■ TASK INSTRUCTIONS
Render every line of the data below as a JSON list of strings, one string per line, skipping blank lines. Leave the pictures out.

Stored items:
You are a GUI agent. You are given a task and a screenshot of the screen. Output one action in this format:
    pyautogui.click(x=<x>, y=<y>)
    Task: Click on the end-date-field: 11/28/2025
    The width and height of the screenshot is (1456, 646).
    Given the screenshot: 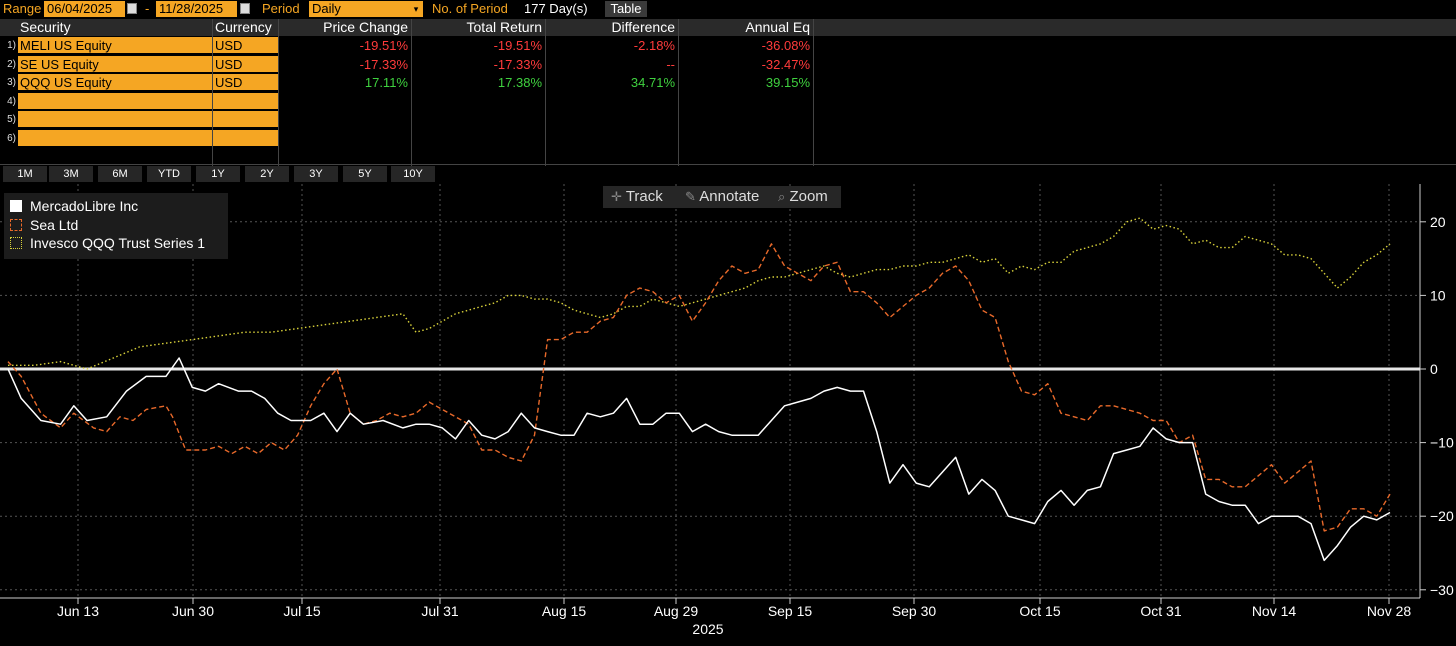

■ SOLUTION TO THE EXERCISE
[
  "You are a GUI agent. You are given a task and a screenshot of the screen. Output one action in this format:",
  "    pyautogui.click(x=<x>, y=<y>)",
  "    Task: Click on the end-date-field: 11/28/2025",
  "    The width and height of the screenshot is (1456, 646).",
  "    Given the screenshot: "
]